O caso mais conhecido é o do Hospital Colônia de Barbacena, em Minas Gerais. Estimativas apontam que cerca de 60 mil pessoas morreram na instituição ao longo de décadas. Pesquisas indicam que aproximadamente 70% dos internos não possuíam diagnóstico psiquiátrico compatível com a internação. Também há registros históricos de que corpos de pacientes foram encaminhados a faculdades de medicina sem autorização das famílias.

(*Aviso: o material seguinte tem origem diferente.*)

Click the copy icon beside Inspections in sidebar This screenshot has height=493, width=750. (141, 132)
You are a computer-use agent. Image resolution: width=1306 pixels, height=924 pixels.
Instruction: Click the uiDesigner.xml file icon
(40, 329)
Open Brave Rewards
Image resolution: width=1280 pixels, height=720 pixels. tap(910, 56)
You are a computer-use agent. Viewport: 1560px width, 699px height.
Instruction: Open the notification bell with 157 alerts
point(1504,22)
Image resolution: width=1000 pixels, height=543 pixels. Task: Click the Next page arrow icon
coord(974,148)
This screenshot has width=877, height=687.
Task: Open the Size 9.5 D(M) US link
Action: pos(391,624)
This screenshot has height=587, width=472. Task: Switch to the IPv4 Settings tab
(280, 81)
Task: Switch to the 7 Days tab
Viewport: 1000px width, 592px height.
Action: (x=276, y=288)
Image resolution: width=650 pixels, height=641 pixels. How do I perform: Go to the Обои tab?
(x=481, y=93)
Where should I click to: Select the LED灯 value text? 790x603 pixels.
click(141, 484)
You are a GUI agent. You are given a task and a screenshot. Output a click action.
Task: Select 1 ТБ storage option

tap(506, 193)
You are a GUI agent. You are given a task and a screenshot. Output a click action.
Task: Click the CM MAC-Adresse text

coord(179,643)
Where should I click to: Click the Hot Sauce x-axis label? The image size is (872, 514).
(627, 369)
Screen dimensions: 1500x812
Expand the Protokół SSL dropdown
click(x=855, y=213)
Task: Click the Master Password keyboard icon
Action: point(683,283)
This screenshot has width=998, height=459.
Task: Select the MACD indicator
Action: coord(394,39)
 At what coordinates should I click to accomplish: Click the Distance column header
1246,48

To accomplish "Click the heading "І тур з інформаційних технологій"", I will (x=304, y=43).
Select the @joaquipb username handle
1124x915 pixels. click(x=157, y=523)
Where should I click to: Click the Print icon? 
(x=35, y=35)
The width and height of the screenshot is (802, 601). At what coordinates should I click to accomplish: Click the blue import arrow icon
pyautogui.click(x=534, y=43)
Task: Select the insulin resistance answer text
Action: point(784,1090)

No Rio de Janeiro, a antiga Casa de Saúde Dr. Eiras também reúne relatos de violações de direitos humanos, incluindo internações de perseguidos políticos durante a ditadura militar com laudos psiquiátricos questionados.
Esses episódios impulsionaram o movimento da reforma psiquiátrica brasileira, iniciado nas décadas de 1970 e 1980 e consolidado pela Lei nº 10.216, de 2001, que redirecionou o modelo de assistência em saúde mental para serviços comunitários e reforçou a proteção dos direitos das pessoas com transtornos mentais.
Atualmente, universidades, pesquisadores, museus e instituições públicas trabalham na recuperação, organização e digitalização desses acervos. O objetivo é preservar documentos, fotografias e prontuários que ajudam a compreender as violações ocorridas e a evitar que episódios semelhantes se repitam.
Para especialistas, preservar essa memória é fundamental para fortalecer a defesa dos direitos humanos e contribuir para o aperfeiçoamento das políticas públicas de saúde mental no Brasil.